The unofficial defensics-pcap tool provides per-case packet capture functionality for Defensics.
tshark (bundled with Wireshark in Windows) and Python.
The following command may need to be run as sudo (Linux) or in an Administrator command prompt (Windows):
python -m pip install --upgrade defensics-pcap
To verify proper installation, run:
defensics-pcap --help
If installed properly, you should see some help text on how to use the tool.
-
In Defensics, click 4) Instrumentation.
-
Click External.
-
Use
tshark -D(or"C:\Program Files\Wireshark\tshark.exe" -Don Windows) to identify the proper network interface on which to capture. -
Place the start-cap command in Execute before each test case, e.g.:
python -m defensics_pcap start -i eth1 -
Place the stop-cap command in Execute after each test case, e.g.:
python -m defensics_pcap stop -
Start your test and verify that .pcap files are being created in your test result directory, usually in
C:\Users\username\synopsys\defensics\results.
Example arguments:
--exec-pre-test-case 'python -m defensics_pcap start -i eth1' --exec-post-test-case 'python -m defensics_pcap stop'
The start command will start a PCAP in the currently running
Defensics results folder. It relies on the CODE_RESULT_DIR and
CODE_TEST_CASE_PADDED environment variables provided by Defensics, and
will not work if run alone in the command line.
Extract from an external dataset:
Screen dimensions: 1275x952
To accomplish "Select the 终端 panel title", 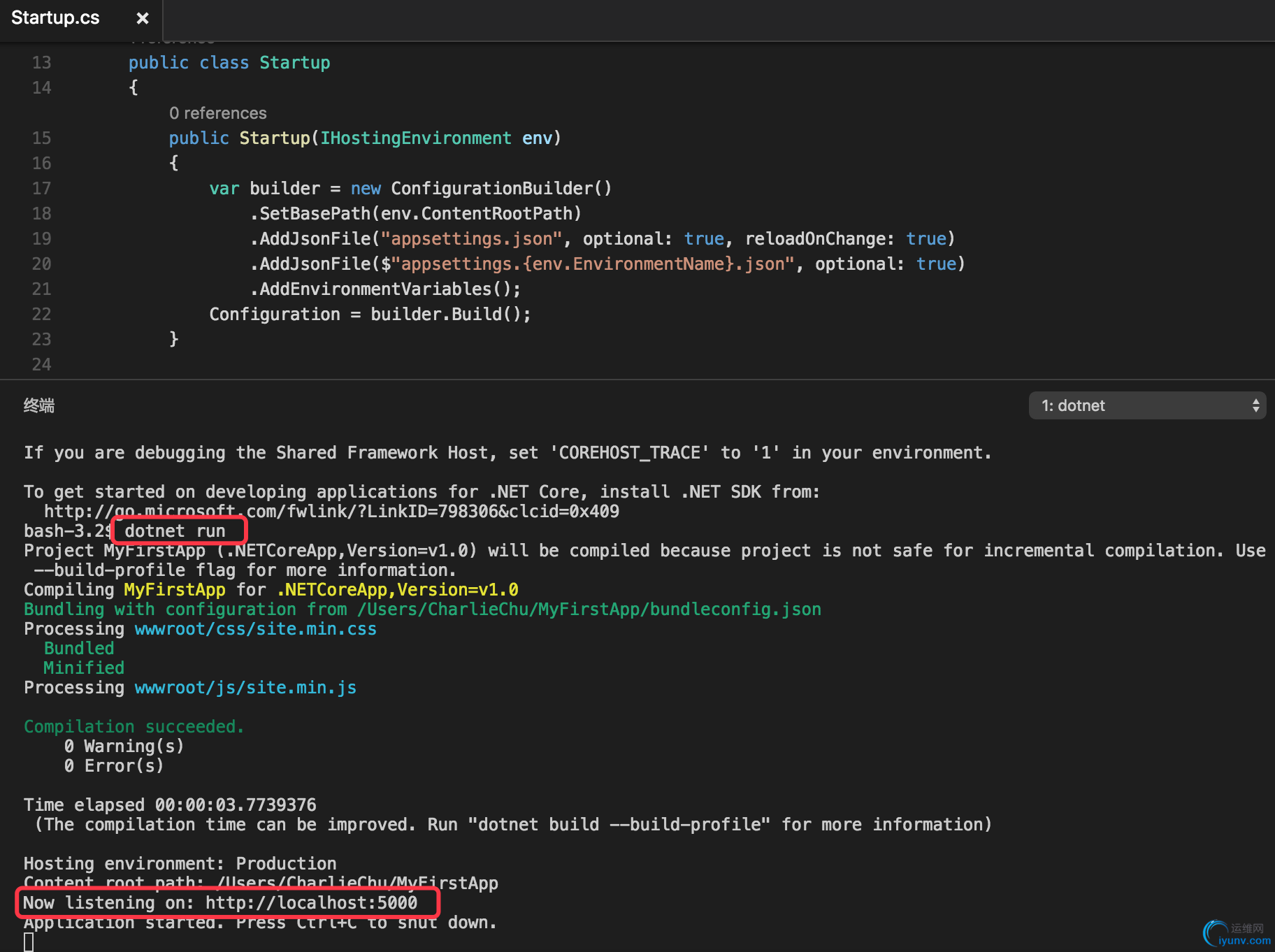I will [39, 405].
start looks for the tshark application in your operating system
PATH and also in the default location C:\Program Files\Wireshark\tshark.exe.
If you do not have tshark available via the PATH variable, you can
include a full path via the start --tshark-full-path argument.
See python -m defensics_pcap start --help.
stop_cap.py will stop the PCAP using the process ID value stored
temporarily in the Defensics results folder.